A lot of people equate this to “love,” but is it? Is love a feeling, or a bond forged from two people fighting to overcome obstacles? I prefer the latter, but what do I know?
If you read the last entry you know that I have been in recovery mode from this past surgery. This has given me too much time on my hands and the amount of Netflix I have binged should give me diabetes. In all the shows I’ve watched, nothing disappoints me more than the portrayal of relationships.
Drama rules tv. I’m not talking about reality shows, but the hit shows everyone watches. To some, watching boy x date girl y is exciting. You watch them fall hopelessly in love, the man changes everything about himself for the woman, or is a dick and runs off with someone else (I’ll cover that later). And the story goes on and on and on…
Maybe it’s just me but I hate the picture it creates. It gives a false example of what love really is and what a relationship should be. A relationship should not be judged based on huge romantic gestures and changing each other’s lives to fit individual needs. It should be about finding someone you care about, helping each other reach new goals, and setting realistic expectations for one another. With that said, individuals change overtime but for the betterment of the couple.
As the show goes on and the relationship begins to become stale, healthy couples begin to seek affection or sex from partners elsewhere. Instead of building a firm foundation, they build their house on the sand.
I get it, it’s tv it’s not real life. I am well aware, but too often I see this same disastor take place with people I know. I have friends who want nothing more than to fuck and move on. I have acquaintance who talk to others behind their girlfriends or boyfriends back and openly tell me about it. What the fuck?!
Believe me, not all relationships can be salvaged, not all are meant to work. But in my opinion, we give up to easy. We loose the rush and look for a greener pasture.
I said this blog is about myself and my journey of self-examination. As I reflect on my previous relationships, I can say I’ve put in the work, I’ve never cheated and the fact I have to list that as an admirable trait is appalling. That should never be a worry for any relationship. Even though I am loyal, I’m not perfect, there are things I need to change about myself to make the next woman I date happier.
For myself, I know that I have a hard time doing the small things, holding hands, giving a million kisses, saying how I feel, and showing great enthusiasm. I’m not wired in that way and I demonstrate my feelings differently, but I’ve come to learn that stepping outside of what I want to do can mean the world to that other person.
I’m not one to open up and that was a big factor I danced around before starting this blog. In a relationship however it’s the complete opposite, I spill everything, my fears, my hopes, it’s all there.
I struggle with abandonment. The people I’ve had in my life that I love the most have always left. It started with my father when I was younger and has since progressed into other aspects of life. Factoring that into the equation, when I find someone I really care about I fight tooth and nail to make it the best it can be, even if I’m in a loosing battle. God knows I’ve been there.

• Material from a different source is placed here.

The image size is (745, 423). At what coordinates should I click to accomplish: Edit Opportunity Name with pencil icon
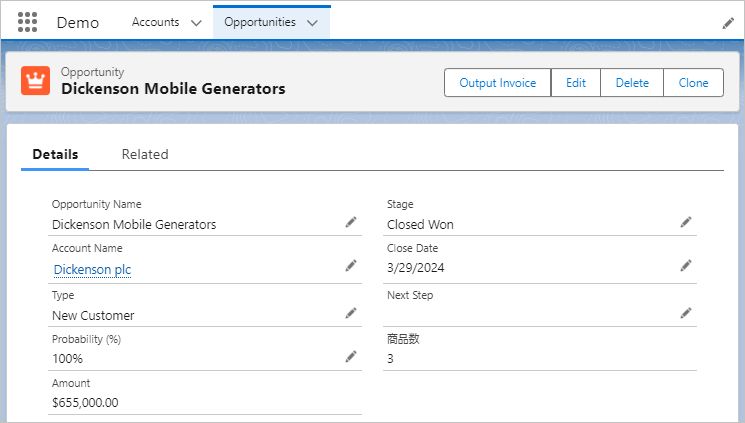coord(351,222)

That is probably why things like this annoy me so much. I don’t understand how people find someone who is good for them and throw them away for the next fuck. I see couples like my two friends who have been together 5 years and are now engaged. When I’m around them they are happy, and build each other up. I’m not a jealous person but I’m jealous of him. I want someone in my life like his fiancé that I can build a life with not someone I buy a drink for and never see again.
I know there are many in the same boat. Facebook is filled with angry posts about exes and how they have been cheated on or jaded. It’s generally woman, and I think that is because men aren’t as open about it, or their buddies take um to the bar to get laid. It’s sad that it happens and we tell each other it’s for the best to find someone new, but wouldn’t it be for the best if we all stepped back and looked at what we have?